I was watching Dimitri from Skinn Cosmetics on Evine today.  He was saying that if products do what they should, toners are not needed nowadays, and that it is an old way of doing things.  What do you guys think?  I've been using Pixi Glow Tonic and enjoy it, but I think I am hoping for some sort of miracle that will reduce dark spots, and just tone things out!  Let me know, thanks in advance!


----------



## Monsy (Feb 21, 2016)

yes toner is needed after cleanser to bring back ph of the skin  

and no toner will help with dark spots you need some good serum for that (lancome, clarins, clinique have good ones)


----------



## InSearchOfPerfectSkin (Feb 22, 2016)

Monsy said:


> yes toner is needed after cleanser to bring back ph of the skin
> 
> and no toner will help with dark spots you need some good serum for that (lancome, clarins, clinique have good ones)



Thanks so much!  I will start doing my research on those serums today!  A serum should be applied after the toner, correct?


----------



## shellygrrl (Feb 22, 2016)

InSearchOfPerfectSkin said:


> I was watching Dimitri from Skinn Cosmetics on Evine today.  He was saying that if products do what they should, toners are not needed nowadays, and that it is an old way of doing things.  What do you guys think?  I've been using Pixi Glow Tonic and enjoy it, but I think I am hoping for some sort of miracle that will reduce dark spots, and just tone things out!  Let me know, thanks in advance!



There are hydrating/refreshing toners (probably what Dimitri was referring to) and exfoliating/acid toners. Hydrating or refreshing ones do just that: they give your skin a bit of refreshment. Most of those come in spray form. Acid toners have AHAs (alpha hydroxy acids), which chemically exfoliate the top layer of skin. (Examples are glycolic acid, lactic acid, and mandelic acid.) Some instead have a BHA, or beta hydroxy acid (salicylic acid is the only known one).

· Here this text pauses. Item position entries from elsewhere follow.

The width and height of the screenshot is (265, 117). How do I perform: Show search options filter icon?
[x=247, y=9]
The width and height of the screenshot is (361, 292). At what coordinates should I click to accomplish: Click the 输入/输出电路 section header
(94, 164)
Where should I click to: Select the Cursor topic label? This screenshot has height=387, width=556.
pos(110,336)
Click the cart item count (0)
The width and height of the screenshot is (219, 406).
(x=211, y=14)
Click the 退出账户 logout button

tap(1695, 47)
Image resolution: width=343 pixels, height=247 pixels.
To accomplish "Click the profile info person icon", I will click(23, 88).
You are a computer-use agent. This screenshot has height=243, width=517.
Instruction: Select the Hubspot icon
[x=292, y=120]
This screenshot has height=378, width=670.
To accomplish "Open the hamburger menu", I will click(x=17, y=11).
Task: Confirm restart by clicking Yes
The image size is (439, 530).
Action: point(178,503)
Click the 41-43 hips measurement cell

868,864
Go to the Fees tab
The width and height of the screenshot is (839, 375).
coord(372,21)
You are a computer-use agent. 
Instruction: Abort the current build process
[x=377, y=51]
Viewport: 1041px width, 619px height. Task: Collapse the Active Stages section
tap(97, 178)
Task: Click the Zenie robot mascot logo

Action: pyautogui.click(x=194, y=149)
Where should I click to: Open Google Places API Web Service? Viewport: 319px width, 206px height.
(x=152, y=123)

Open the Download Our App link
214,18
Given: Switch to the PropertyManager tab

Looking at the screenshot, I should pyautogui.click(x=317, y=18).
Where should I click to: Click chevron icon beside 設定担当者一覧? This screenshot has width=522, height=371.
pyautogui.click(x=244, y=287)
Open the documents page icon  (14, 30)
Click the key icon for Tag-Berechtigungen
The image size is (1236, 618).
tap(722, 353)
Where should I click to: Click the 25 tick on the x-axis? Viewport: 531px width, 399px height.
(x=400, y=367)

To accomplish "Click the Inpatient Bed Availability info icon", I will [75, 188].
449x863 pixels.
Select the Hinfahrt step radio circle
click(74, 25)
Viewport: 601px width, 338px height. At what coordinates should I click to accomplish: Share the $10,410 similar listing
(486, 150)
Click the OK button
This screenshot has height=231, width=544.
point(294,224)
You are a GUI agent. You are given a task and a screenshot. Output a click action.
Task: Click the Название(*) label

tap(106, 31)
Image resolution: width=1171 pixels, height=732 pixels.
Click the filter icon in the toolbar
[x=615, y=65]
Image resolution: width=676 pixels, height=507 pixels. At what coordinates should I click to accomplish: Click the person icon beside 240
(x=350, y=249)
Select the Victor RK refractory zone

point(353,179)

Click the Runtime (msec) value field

Anyhoo, Monsy is right: a toner (more specifically, an acid toner) will help restore the skin's pH balance after cleansing. Pixi Glow Tonic is in that category.


----------



## InSearchOfPerfectSkin (Feb 22, 2016)

Thank you so much!  Will be picking up my bottle of Pixi immediately!


----------



## leonah (Feb 23, 2016)

I love pixi glow tonic and nip+fab glycolic pads they are both amazing and I usually rotate between them. but be sure to moisture well after and your skin will be glowy


----------



## InSearchOfPerfectSkin (Feb 23, 2016)

Thank you!!!


----------



## Chelsssea (Feb 23, 2016)

I use diluted Apple Cider Vinegar


----------



## InSearchOfPerfectSkin (Feb 23, 2016)

Thank you!


----------



## Mixxi (Mar 30, 2016)

The main function of toner is to tighten the pores after cleansing (especially if done with warm water). However, a splash of cold water will essentially do get same thing. I use toner with Rose oil in to soothe my skin but that is all it is: Rose oil and water!


----------



## shellygrrl (Apr 14, 2016)

Pores don't shrink. Their appearance can be reduced, though.


----------



## Mixxi (Apr 15, 2016)

Pores do open up or loosen very slightly when hot or warm water is used on them and something cold returns them to normal. They can also appear slightly bigger in hot weather. At least this is what I was taught when I worked for a cosmetics company though this was 5 years ago so that info may be outdated. Lately, I hear more about toners balancing PH levels in the skin.


----------